___ Dataset rows ___
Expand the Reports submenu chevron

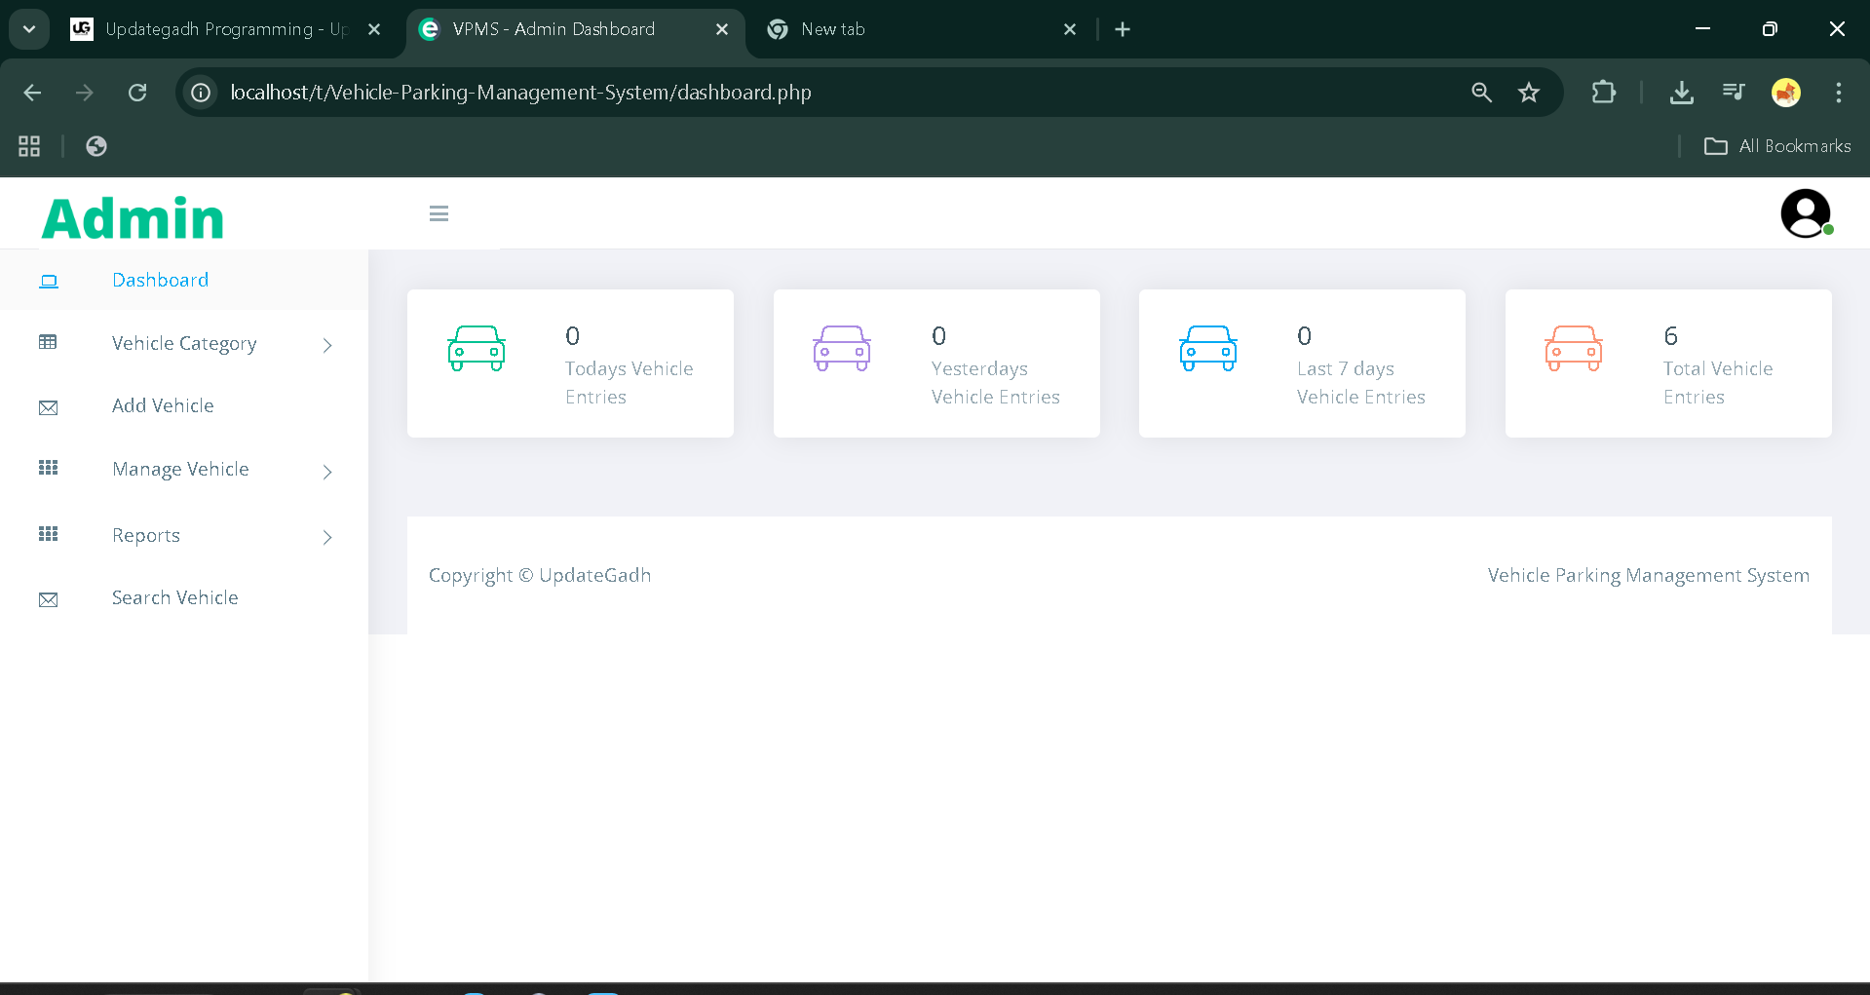click(x=327, y=537)
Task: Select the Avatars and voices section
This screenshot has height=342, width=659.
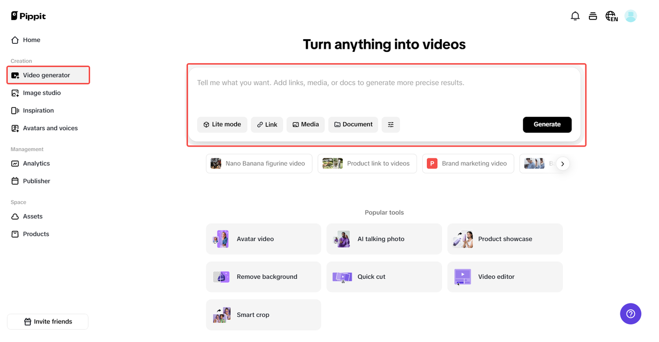Action: [50, 128]
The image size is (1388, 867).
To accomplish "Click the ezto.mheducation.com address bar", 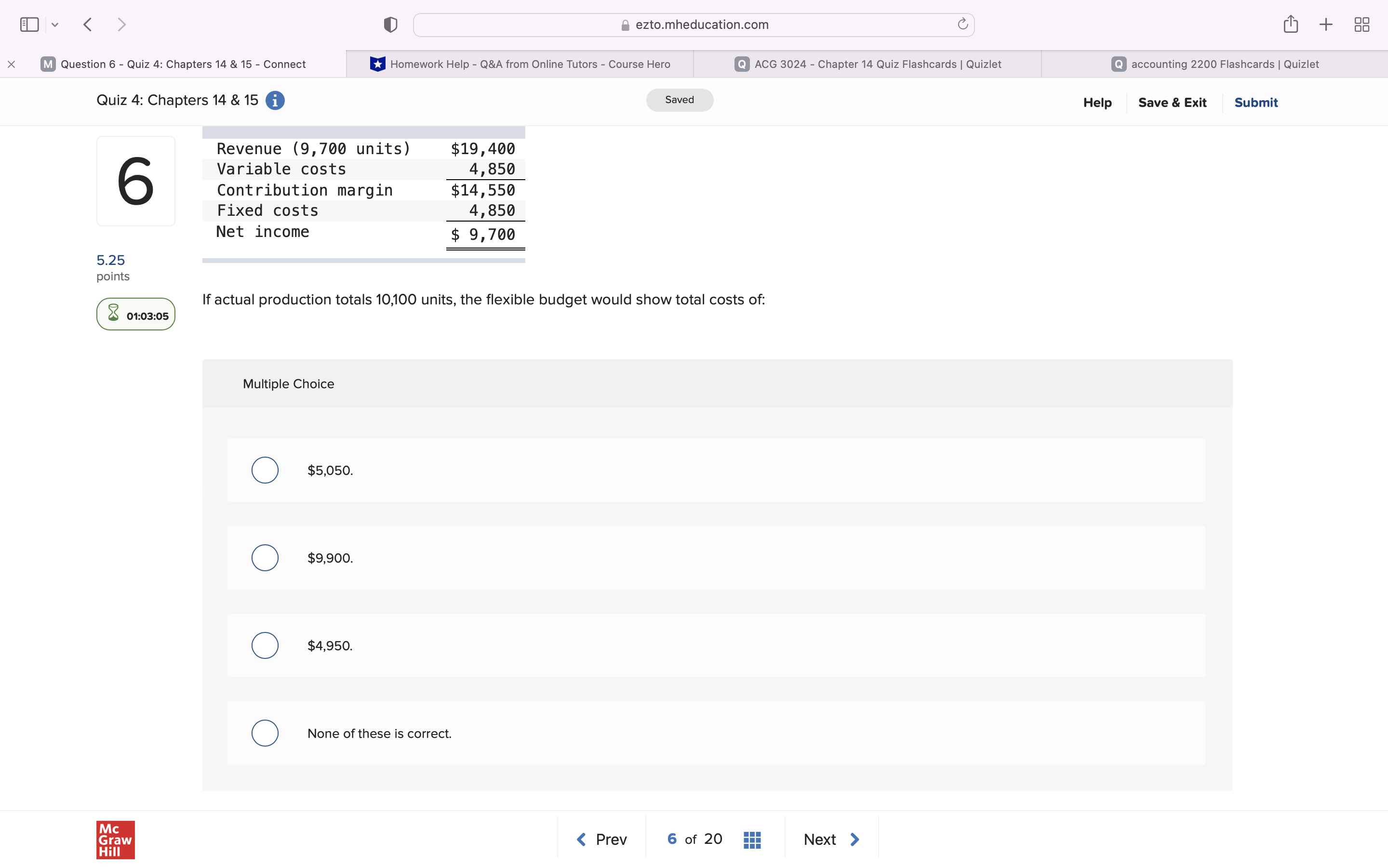I will pos(694,25).
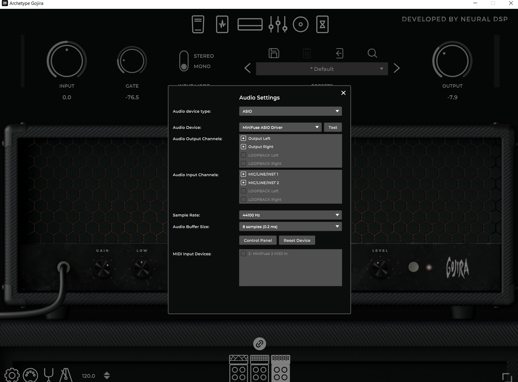Click the Output level knob
The width and height of the screenshot is (518, 382).
click(452, 61)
___
Challenge =>
Pull out every line in the entries above that contains the string "height", copying each such line in full.

Complete output =>
This screenshot has height=342, width=659.
The width and height of the screenshot is (518, 382).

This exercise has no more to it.